33

IVE HAD MY PHONE switched off inside the hospital. There are signs all over the place saying mobiles interfere with the defibrillators or ventilators … or something, which I’m sure is probably bollocks, but can understand all the same. The last thing you’d want lying in a hospital bed is some loud-mouthed idiot telling the world how important he is.

When I reach my car I switch my phone back on and see I have a text. It’s from Lorna, one of the kennel girls at the shelter. It says simply:

Bluey back.

I give out a small cry of relief and climb behind the wheel. I get the heat going and immediately ring Lorna. As soon as she answers, I say, ‘Where was he?’

‘Tied to the fence at the bottle bank by Booths,’ she says breathlessly. She must be in the middle of mopping up. ‘Mad Jackie Wagstaff found him at seven this morning, when she was recycling her empties. She dropped him off saying he must have been abandoned, because the car park’s empty at that time. She sends her apologies for bringing you another dog, by the way, but said she couldn’t just leave him there.’

‘How long do you think he’d been there?’ I ask.

‘No idea. She said he was a sorry sight. Poor bugger had his head down as usual, waiting for someone to come and get him. Probably stand there all bloody week if he had to.’

I feel a sob building in my chest and have to take a couple of breaths to stifle it.

‘Lisa,’ Lorna asks, ‘you still there?’

‘Yes,’ I sniff, ‘just relieved he’s all right … is he all right?’

‘He seems okay. He’s not eaten, but that’s not unusual for him. I might mix a bit o’ cat food in with it, see if he’ll have it then.
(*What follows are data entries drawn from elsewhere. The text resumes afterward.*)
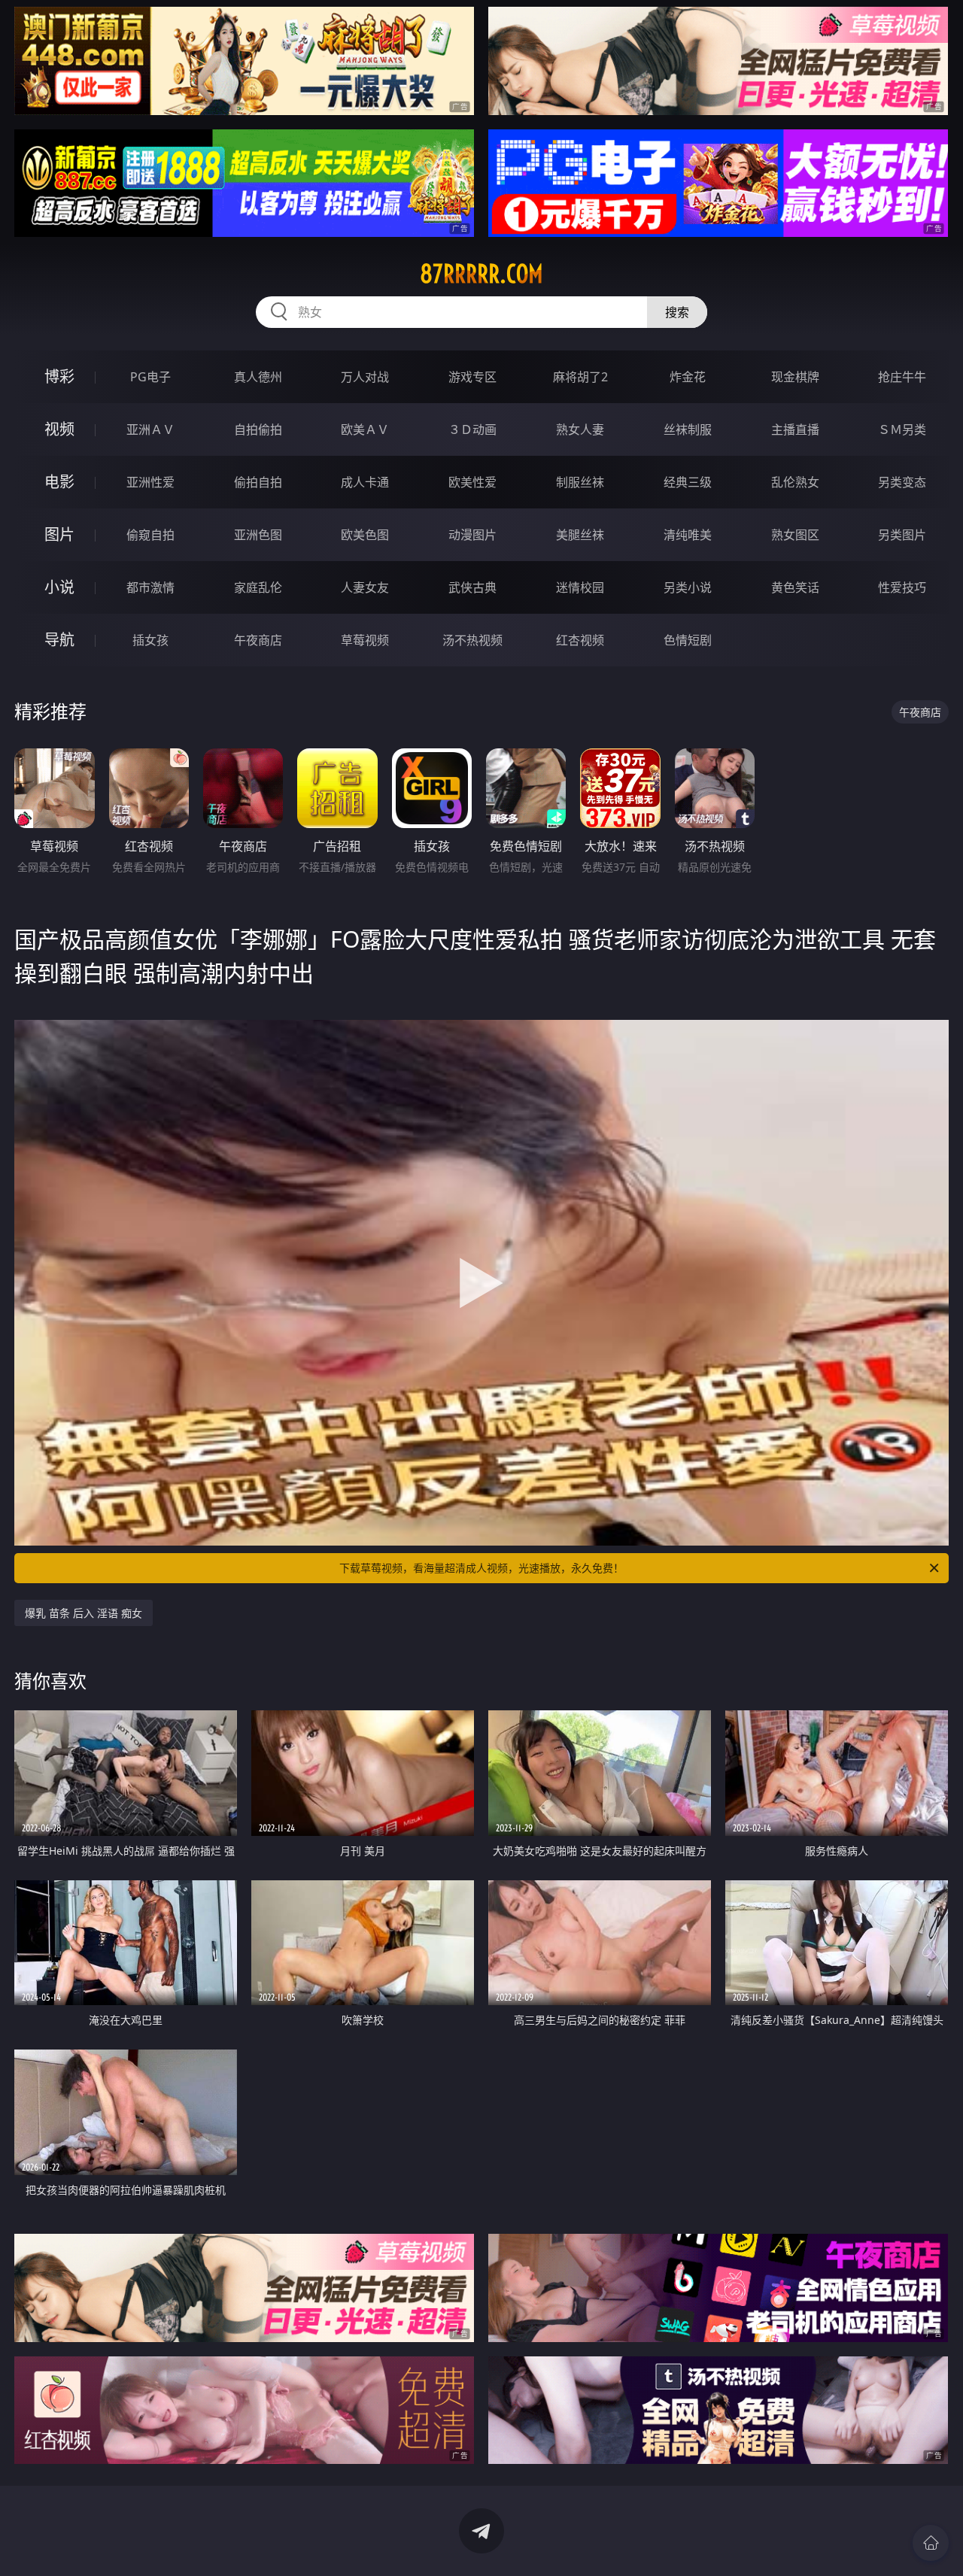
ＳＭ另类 (902, 429)
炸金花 (688, 377)
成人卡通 (365, 482)
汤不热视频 (472, 640)
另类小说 (688, 587)
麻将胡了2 (580, 377)
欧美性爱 (472, 482)
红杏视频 (580, 640)
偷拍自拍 (258, 482)
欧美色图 (365, 534)
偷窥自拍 (150, 534)
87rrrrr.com (481, 274)
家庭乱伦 (258, 587)
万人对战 (365, 377)
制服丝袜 (580, 482)
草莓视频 (365, 640)
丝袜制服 (688, 429)
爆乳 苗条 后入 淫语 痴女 (83, 1613)
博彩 (59, 376)
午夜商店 (258, 640)
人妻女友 (365, 587)
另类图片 (902, 534)
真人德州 (258, 377)
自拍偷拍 (258, 429)
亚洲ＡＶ (150, 429)
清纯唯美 (688, 534)
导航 (59, 640)
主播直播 (795, 429)
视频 (59, 429)
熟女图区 (795, 534)
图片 (59, 534)
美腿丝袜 (580, 534)
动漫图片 (472, 534)
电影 (59, 482)
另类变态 (902, 482)
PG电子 (150, 377)
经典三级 (688, 482)
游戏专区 (472, 377)
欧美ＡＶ (365, 429)
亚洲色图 (258, 534)
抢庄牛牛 (902, 377)
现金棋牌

What d’you think that fella wanted with him, anyway? Why run off with him then go and dump him? … I said to Shelley, “What’s the point in that?” ’

‘I’ve got a theory – I’ll tell you about it when I get in. I shouldn’t be too long, depends on how bad the roads are.’

‘They’re better than yesterday.’ Then her tone changes: ‘Lisa?’

‘Yeah.’

‘Joe told us about your friend in hospital. Is she going to be okay?’

I’d asked Joe to telephone work for me and let them know the score, told him to tell them about Kate so I could get straight to the hospital to see how she was doing.

‘She’ll recover,’ I say to Lorna. ‘I’ve just seen her, and she was sitting up and able to talk. Her sister’s with her, I’ve let them have some time together.’

‘Did she, like, have problems or something?’

‘She’s the one whose daughter’s missing.’

‘Oh,’ she says emphatically. ‘Oh, that’s awful.’

‘I know,’ I say, and I tell her I’ll be around in half an hour.

As I drive, my head is muddled with thoughts. I try listening to the radio but I can only get Radio 2 in this area, and I can’t stand the string of moaners who ring in to Jeremy Vine at this hour, so I turn it off.

My exhaust is blowing worse than ever and as I press on the accelerator I frighten a young mother standing at the lights with a pram. I check my mirror and see she’s shouting something angrily in my direction. I hope I’ve not woken her baby, I hope—

What the hell is Kate doing trying to kill herself?

That’s what I can’t get out of my head.

I wanted to shout it at her. I wanted to shake her senseless and make her tell me just what the bloody hell was going on.

Now I can’t think straight. Now my head feels like someone’s firing pellets at it from close range, and every time I try to think rationally, every time I try to go through something from start to finish, the thought is obliterated before I can come to any proper conclusions.

Why didn’t she ask for Lucinda when she woke up?

Why did she fall apart so badly when she was told Guy had been arrested?

And this is a minor point, but I’m going to go ahead and voice it because it’s pissing me off, why did neither Kate, Alexa nor, come to think of it, Guy, thank me for saving Kate’s life?

I know they’re all over the place presently, but I’d have thought one of them might at least have said, ‘Thank God you came, Lisa.’

But no. Nothing.

My knuckles are a bloodless white on the steering wheel and I tell myself, Okay, stop. For now, just stop thinking. Because Bluey’s back. It’s the one good thing to come out of today.

Bluey’s back and I’ve made the decision that tonight he’s coming home to live with us.